┌─ DATASET ENTRIES
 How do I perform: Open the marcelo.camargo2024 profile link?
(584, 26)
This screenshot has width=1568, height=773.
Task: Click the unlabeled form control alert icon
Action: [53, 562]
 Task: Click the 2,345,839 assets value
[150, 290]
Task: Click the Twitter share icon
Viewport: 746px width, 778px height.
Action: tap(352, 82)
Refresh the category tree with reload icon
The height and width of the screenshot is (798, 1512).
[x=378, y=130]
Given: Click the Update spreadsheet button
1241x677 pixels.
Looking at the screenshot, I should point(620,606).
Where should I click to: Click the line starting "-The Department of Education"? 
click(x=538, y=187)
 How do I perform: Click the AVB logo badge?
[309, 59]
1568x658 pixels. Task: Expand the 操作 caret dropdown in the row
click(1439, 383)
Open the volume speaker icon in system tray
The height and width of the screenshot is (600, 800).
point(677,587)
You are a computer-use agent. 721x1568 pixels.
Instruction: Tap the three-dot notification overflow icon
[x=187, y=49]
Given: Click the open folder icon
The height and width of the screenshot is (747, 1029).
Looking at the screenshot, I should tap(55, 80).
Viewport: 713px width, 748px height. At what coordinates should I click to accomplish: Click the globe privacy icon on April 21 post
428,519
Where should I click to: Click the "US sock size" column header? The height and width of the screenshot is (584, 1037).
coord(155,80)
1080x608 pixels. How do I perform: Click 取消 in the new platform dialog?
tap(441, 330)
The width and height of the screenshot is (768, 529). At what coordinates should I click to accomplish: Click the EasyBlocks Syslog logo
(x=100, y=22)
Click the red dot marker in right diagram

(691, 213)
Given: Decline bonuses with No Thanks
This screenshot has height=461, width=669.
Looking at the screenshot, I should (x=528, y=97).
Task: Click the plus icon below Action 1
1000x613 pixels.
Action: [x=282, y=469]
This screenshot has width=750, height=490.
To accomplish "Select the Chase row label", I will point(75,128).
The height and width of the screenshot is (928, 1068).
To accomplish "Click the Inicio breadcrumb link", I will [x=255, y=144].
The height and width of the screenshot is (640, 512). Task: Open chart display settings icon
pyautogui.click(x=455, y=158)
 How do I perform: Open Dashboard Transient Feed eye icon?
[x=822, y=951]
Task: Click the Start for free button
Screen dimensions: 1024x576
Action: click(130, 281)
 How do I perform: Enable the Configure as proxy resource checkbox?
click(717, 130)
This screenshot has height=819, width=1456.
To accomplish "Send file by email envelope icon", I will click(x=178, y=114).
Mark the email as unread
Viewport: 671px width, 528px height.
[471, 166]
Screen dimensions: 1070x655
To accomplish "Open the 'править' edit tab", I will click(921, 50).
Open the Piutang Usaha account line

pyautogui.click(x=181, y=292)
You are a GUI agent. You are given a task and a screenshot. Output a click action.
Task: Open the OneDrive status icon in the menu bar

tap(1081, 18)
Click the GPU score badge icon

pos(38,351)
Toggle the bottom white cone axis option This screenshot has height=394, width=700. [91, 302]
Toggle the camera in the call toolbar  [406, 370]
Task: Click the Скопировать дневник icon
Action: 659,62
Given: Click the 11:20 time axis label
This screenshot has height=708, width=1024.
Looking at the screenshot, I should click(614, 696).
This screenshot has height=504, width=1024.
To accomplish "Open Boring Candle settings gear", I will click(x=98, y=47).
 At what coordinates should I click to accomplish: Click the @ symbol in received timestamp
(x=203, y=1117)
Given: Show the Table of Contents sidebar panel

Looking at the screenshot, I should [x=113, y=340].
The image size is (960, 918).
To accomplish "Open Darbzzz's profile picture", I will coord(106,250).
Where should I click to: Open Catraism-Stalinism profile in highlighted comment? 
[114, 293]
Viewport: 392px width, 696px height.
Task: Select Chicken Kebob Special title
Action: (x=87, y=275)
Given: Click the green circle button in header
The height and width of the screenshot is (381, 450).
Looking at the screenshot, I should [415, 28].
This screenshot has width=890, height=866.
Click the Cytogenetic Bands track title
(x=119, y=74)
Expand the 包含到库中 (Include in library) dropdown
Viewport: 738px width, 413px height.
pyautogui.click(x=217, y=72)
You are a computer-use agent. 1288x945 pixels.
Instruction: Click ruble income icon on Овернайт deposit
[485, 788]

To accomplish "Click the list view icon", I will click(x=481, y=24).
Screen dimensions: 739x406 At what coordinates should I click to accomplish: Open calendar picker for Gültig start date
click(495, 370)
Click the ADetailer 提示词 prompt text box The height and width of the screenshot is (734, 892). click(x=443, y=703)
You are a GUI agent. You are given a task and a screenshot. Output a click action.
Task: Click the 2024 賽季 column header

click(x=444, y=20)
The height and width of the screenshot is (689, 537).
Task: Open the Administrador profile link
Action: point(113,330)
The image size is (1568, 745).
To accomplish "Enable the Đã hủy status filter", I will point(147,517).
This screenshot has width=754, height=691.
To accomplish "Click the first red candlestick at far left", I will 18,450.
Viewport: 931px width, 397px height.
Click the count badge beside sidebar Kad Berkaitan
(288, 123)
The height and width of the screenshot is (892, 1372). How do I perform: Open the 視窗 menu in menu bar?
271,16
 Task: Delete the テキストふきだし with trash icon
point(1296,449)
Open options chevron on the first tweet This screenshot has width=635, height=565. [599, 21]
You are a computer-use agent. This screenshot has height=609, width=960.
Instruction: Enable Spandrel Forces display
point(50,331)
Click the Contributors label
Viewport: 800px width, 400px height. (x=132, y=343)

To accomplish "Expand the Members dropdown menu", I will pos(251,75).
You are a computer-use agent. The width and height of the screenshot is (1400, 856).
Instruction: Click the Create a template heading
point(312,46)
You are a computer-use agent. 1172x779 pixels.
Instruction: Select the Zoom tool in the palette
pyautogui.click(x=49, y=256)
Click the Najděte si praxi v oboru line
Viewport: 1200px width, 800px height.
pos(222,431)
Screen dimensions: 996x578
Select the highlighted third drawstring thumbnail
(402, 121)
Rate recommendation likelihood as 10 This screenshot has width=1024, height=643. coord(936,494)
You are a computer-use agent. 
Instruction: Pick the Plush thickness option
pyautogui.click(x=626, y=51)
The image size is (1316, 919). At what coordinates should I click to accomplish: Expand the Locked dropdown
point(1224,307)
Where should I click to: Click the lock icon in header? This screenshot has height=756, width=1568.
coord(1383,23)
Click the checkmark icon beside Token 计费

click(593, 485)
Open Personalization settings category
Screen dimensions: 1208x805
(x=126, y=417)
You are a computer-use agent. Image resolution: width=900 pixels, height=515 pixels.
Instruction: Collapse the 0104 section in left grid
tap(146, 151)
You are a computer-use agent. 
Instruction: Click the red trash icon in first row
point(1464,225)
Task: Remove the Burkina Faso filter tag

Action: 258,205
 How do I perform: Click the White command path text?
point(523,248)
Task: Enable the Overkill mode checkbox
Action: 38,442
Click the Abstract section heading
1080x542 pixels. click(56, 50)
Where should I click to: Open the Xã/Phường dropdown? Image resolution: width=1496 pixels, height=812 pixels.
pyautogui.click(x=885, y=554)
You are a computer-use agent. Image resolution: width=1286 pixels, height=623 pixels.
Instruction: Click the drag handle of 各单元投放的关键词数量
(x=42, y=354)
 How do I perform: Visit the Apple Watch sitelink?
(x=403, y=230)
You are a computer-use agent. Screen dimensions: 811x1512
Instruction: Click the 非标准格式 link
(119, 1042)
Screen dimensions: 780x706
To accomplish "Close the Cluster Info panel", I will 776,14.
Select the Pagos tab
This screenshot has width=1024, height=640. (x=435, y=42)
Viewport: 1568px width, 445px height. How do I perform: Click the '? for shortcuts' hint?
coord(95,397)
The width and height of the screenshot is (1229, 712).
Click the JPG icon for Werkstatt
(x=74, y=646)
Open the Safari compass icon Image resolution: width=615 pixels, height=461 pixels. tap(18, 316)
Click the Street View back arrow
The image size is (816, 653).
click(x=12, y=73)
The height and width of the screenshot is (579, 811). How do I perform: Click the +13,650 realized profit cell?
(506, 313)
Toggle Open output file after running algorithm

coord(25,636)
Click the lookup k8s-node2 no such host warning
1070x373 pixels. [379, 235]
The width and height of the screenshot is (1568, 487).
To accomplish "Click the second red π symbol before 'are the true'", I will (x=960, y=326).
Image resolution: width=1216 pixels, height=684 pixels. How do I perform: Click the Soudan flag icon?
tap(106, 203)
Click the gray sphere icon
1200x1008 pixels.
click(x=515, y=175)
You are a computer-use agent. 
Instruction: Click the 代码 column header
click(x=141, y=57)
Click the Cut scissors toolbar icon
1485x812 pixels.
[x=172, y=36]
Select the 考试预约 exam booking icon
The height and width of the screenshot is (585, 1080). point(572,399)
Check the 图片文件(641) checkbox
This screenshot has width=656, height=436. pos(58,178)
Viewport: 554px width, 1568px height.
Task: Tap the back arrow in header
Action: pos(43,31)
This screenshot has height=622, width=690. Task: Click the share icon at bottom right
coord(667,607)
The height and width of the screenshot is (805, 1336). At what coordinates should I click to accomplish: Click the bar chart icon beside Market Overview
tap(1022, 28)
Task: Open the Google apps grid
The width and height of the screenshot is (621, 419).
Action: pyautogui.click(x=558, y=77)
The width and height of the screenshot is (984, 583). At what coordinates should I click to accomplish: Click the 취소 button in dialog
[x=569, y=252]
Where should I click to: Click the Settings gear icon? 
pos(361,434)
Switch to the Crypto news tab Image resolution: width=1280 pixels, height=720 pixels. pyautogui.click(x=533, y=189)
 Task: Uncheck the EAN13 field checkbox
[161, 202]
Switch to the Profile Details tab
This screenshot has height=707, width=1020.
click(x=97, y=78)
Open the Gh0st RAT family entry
└─
Write out the lines above exactly, but only from the one containing "Check the 图片文件(641) checkbox" through the last one.

Check the 图片文件(641) checkbox
This screenshot has width=656, height=436. pos(58,178)
Viewport: 554px width, 1568px height.
Task: Tap the back arrow in header
Action: pos(43,31)
This screenshot has height=622, width=690. Task: Click the share icon at bottom right
coord(667,607)
The height and width of the screenshot is (805, 1336). At what coordinates should I click to accomplish: Click the bar chart icon beside Market Overview
tap(1022, 28)
Task: Open the Google apps grid
The width and height of the screenshot is (621, 419).
Action: pyautogui.click(x=558, y=77)
The width and height of the screenshot is (984, 583). At what coordinates should I click to accomplish: Click the 취소 button in dialog
[x=569, y=252]
Where should I click to: Click the Settings gear icon? 
pos(361,434)
Switch to the Crypto news tab Image resolution: width=1280 pixels, height=720 pixels. pyautogui.click(x=533, y=189)
 Task: Uncheck the EAN13 field checkbox
[161, 202]
Switch to the Profile Details tab
This screenshot has height=707, width=1020.
click(x=97, y=78)
Open the Gh0st RAT family entry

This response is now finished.